Page extract
+ + + + + + +
The ROOT Streamer
Sometimes, mails like
`Dear experts,
my task worked fine <enter_date> but now
on grid it does not. can you take a look ? '
are sent on the mailing list. Some unexpected errors are caused by misuse of the ROOT streamer. The streamer has been mentioned a couple of times before now in other sections. So what is the ‘streamer to begin with?
- The ROOT streamer decomposes an object into its data members (serialization) and writes it to disk
This sounds more confusing than it is. Take a look at our class example from section 1
class Polygon
{
private:
int width, height;
}
The job of the streamer here would be, to save values of height and width, so that they can be written to disk.
The automatically generated streamer
ROOT automatically generates a steamer for us, if we instruct it to do so. Remember from the earlier sections, that we put the following lines in our task:
// tell ROOT the class version
ClassDef(AliAnalysisMyTask,1);
};
By doing this, a streamer is constructed for us by invoking the ClassDef
macro.
Customization
ROOT generates a streamer for us, but we have the task of customizing it. Customization means defining what data members should and should not be touched by the streamer. Customization is done in the header *.h) of a class, by giving specific instructions in the comments written after the declaration of data members (i.e. ‘//’). Let's take a look at this in practice.
Customizing: ‘member persistence’
Persistent Members (//) are ‘streamed’ (copied/stored)
class SomeClass : public TObject { private: Int_t fMinEta; // min eta value Int_t fMaxEta; // max eta value ...
Transient Members (//!) are not streamed
class SomeClass : public TObject { ... AliAODEvent* fAOD; //! current event TH1F* fHistPt; //! our histogram
So if we would write the object defined by the code snippets above to disk, the value of fMinEta
and fMaxEta
will be saved (//), but the values of fAOD
and fHistPt
will be ignored (//!).
Advanced use cases
We can customize the streamer in more sophisticated ways
The Pointer to Objects (//-$>$) calls streamer of the object directly
class SomeClass : public TObject { private: TClonesArray *fTracks; //-> ...
Variable Length Array, (so that not just the pointer is copied)
class SomeClass : public TObject { Int_t fNvertex; ... Float_t *fClosestDistance; //[fNvertex]
All this is explained in detail in 11.3 of the ROOT documentation https://root.cern.ch/root/htmldoc/guides/users-guide/ROOTUsersGuide.html
Streamers and doxygen
In the second subsection of this tutorial, you saw that the streamer directives looked a bit different. This is, because we sometimes use member comments in header files for yet another purpose: creating automatic code documentation with Doxygen. Doxygen is a way of documenting your code inside the source code itself, by factoring special comments that will be ignored by the C++ compiler.
+ + + + + + +
Stored data
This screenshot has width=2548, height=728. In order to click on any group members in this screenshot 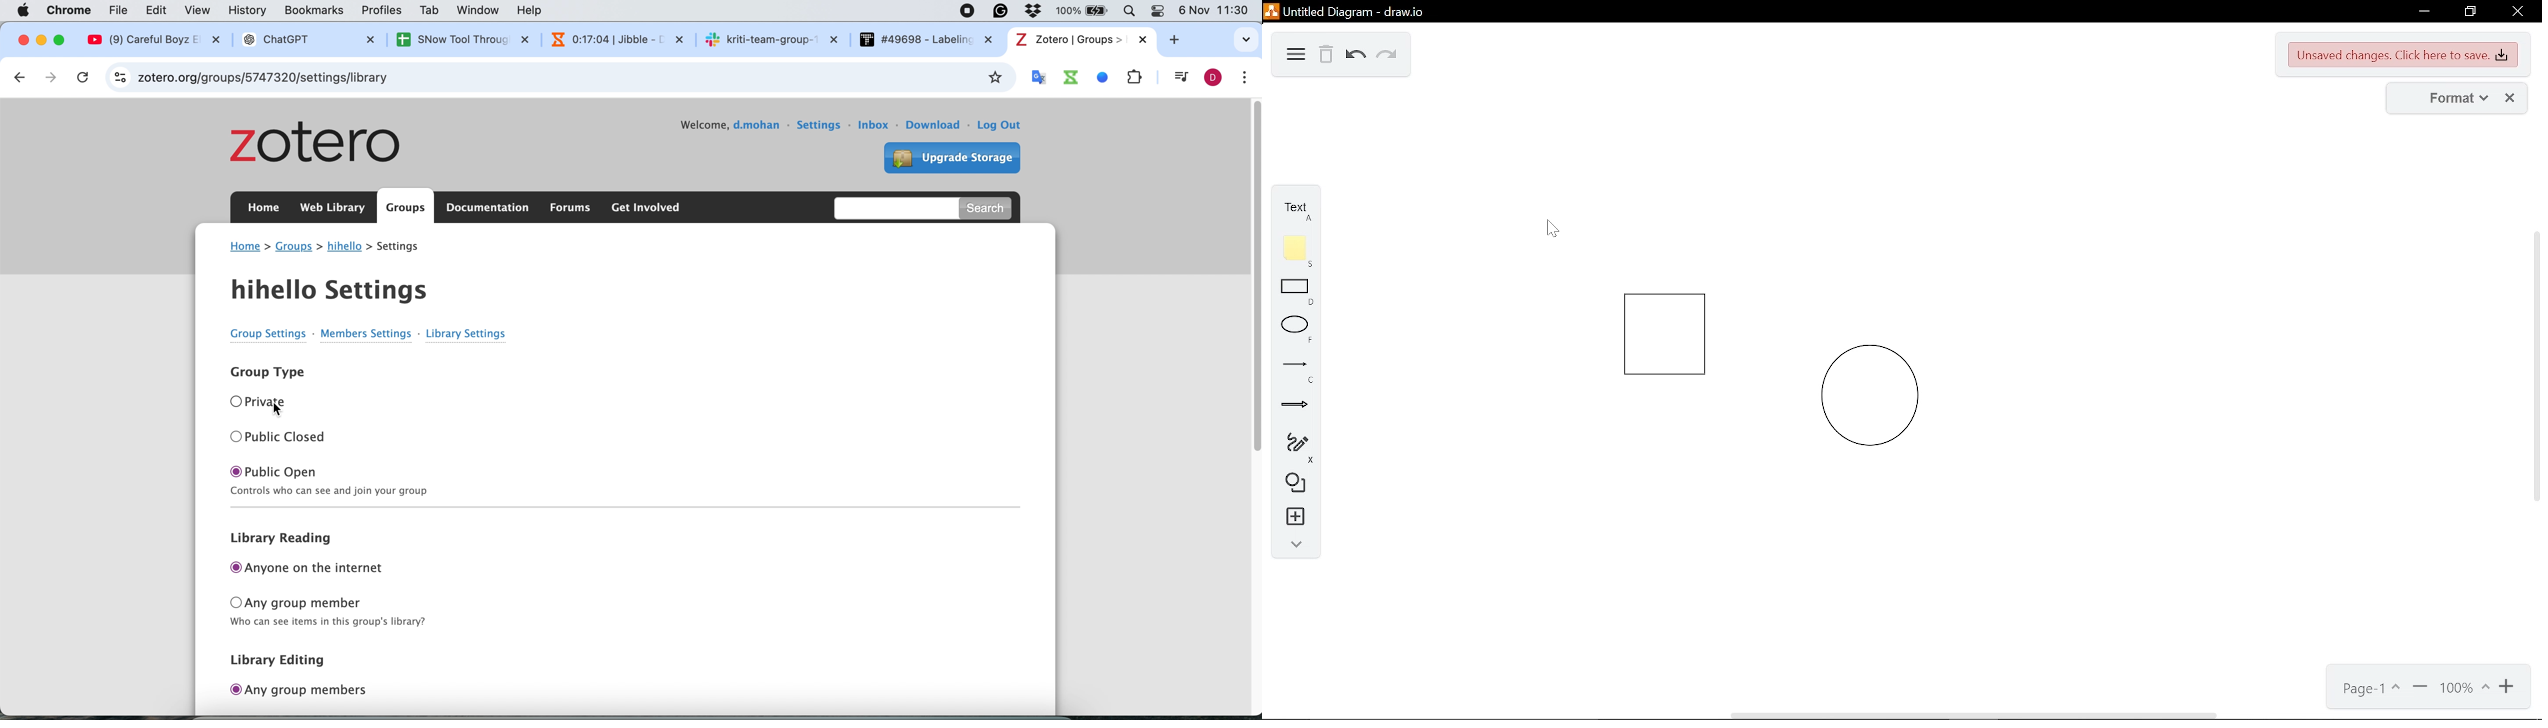, I will do `click(303, 691)`.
+ + + + + + +
Goal
Reproduce the ROOT streamer text starting at "The automatically generated" and ending at "this in practice.", changing "data members" to "member variables".

Solution for this problem
The automatically generated streamer
ROOT automatically generates a steamer for us, if we instruct it to do so. Remember from the earlier sections, that we put the following lines in our task:
// tell ROOT the class version
ClassDef(AliAnalysisMyTask,1);
};
By doing this, a streamer is constructed for us by invoking the ClassDef
macro.
Customization
ROOT generates a streamer for us, but we have the task of customizing it. Customization means defining what member variables should and should not be touched by the streamer. Customization is done in the header *.h) of a class, by giving specific instructions in the comments written after the declaration of member variables (i.e. ‘//’). Let's take a look at this in practice.